I wrote yesterday in Al Masry Al Youm about Khaled al-Berry’s lovely memoir Life is More Beautiful than Paradise being made into a movie.
From Al Masry Al Youm:
Khaled al-Berry’s enjoyable and pioneering memoir, Life is More Beautiful than Paradise, translated by Humphrey Davies and published in 2009, is now set to be made into a feature-length film.
The film script will be written by Mohamed Rifai and directed by Magdi Ahmad Ali. As a director, Ahmad Ali is known for his attraction to literary works, like Ibrahim Aslan’s Nile Birds, and for his ability to address controversial topics in an unflinching manner, as in his Girls’ Secrets.”
Al-Berry’s memoir is a moving portrait of adolescence. The book is moving not because of the its topical subject matter — as a young man, al-Berry went to prison because of his affiliation with the banned Jama’a Islamiya — but because of how the narrator reflects on the ordinary details of growing up.
The autobiography opens in Asyut as al-Berry is entering his teens. School is cancelled because of security concerns, and many parents come to pick up their children in cars. But al-Berry’s father recently sold their rundown ’68 Opel, so al-Berry ends up walking home with some of the other boys.
One of them mentions the Jama’a Islamiya. Al-Berry parrots his father’s opinion: “’[Gamal] Abdel Nasser understood them and imprisoned them.’” But the other boy vehemently disagrees. He reproaches al-Berry for condemning those who he doesn’t know, and portrays the members of the Islamist group as heroes defying a corrupt regime. This boy has seen al-Berry shy from a fight, and promises to make him a gift of a bicycle chain.
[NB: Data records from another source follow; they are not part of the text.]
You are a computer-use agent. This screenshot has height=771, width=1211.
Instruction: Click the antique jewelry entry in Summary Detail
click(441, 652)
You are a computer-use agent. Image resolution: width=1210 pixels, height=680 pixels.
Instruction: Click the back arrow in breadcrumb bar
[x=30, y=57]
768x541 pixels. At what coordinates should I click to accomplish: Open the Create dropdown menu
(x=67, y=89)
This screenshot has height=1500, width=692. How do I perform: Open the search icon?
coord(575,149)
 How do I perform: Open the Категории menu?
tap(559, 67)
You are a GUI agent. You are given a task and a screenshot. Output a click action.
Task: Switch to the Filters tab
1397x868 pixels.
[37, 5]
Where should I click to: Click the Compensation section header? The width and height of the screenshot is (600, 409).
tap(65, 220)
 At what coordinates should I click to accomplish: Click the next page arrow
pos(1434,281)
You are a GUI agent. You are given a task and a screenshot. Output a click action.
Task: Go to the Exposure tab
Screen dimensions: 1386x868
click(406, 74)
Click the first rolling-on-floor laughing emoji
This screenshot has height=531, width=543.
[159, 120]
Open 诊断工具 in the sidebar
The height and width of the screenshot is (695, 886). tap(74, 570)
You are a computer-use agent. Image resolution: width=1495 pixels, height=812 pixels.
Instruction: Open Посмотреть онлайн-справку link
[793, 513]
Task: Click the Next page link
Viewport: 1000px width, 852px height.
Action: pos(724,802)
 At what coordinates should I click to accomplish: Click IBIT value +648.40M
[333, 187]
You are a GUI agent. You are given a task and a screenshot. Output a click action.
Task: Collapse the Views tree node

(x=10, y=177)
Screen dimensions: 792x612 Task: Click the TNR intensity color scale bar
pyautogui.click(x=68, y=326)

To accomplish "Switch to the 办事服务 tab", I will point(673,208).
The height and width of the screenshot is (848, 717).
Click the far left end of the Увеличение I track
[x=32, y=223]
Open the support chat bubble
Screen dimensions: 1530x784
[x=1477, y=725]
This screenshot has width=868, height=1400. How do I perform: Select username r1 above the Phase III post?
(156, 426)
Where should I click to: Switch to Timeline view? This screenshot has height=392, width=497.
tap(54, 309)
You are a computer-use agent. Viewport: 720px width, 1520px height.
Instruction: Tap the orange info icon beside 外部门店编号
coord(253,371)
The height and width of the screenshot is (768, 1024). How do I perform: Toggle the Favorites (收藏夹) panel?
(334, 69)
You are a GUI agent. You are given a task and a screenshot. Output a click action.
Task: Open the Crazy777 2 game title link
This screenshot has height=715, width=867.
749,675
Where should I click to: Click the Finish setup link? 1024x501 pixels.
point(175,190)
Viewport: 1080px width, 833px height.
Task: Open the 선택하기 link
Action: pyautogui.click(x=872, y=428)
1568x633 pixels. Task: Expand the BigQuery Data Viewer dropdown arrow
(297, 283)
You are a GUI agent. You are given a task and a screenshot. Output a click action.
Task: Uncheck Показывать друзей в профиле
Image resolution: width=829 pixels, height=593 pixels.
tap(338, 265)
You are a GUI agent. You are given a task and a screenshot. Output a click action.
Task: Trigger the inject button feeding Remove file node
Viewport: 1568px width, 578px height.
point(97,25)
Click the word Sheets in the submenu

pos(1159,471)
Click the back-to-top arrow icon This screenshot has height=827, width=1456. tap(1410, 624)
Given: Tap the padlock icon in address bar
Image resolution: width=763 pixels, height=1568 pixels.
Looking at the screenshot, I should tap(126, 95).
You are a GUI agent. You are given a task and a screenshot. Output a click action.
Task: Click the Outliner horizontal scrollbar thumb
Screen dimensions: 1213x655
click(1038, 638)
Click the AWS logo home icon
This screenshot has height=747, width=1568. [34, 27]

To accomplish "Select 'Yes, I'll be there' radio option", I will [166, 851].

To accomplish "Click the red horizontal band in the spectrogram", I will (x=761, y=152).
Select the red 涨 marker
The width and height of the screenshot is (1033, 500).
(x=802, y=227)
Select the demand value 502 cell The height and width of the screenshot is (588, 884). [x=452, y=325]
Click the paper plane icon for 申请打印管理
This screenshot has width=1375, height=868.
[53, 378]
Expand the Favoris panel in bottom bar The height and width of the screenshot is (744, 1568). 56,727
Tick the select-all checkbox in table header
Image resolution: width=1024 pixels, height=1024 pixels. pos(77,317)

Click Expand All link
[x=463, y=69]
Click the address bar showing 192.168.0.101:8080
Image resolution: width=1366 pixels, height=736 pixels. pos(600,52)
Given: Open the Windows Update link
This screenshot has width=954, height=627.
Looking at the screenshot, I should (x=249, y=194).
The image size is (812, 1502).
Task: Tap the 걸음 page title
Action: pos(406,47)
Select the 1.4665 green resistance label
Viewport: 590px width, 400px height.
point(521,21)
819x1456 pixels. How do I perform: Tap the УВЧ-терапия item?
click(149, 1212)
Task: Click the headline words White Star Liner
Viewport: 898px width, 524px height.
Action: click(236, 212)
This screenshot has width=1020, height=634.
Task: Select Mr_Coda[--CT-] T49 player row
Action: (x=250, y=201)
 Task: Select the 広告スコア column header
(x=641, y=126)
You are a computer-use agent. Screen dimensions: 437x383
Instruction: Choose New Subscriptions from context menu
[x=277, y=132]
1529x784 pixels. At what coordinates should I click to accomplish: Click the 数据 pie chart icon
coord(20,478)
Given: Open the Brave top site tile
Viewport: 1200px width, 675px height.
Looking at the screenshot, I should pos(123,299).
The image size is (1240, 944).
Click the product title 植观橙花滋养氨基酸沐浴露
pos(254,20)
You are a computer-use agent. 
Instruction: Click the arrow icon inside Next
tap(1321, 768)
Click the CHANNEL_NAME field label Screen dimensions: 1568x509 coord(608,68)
“I spent the night dreaming of the bicycle chain,” al-Berry writes, “just the way I used to dream that I was Bruce Lee, after seeing a movie of his, or Muhammad Ali Clay, after seeing a movie about him.” Go on; keep reading.
Al-Berry also added, in response to my question about whether he’d thought this would be his first book made into a movie: “I would have thought of Oriental Dance – for me it’s an epic of the life of my generation. Yet, It might be more of a challenge, as it’s massive and the expands over almost 60 years.”
I might also add that, the first time I met Humphrey Davies, the book’s translator, he had complained that many of his Egyptian friends weren’t interested in reading al-Berry’s memoir because the “jihadist-to-regular-guy” story was already familiar. But even if that were so, what’s interesting about this memoir is not that it brings us into the world of the Jama’a Islamiya, but what it says about the (universal) nature of adolescence.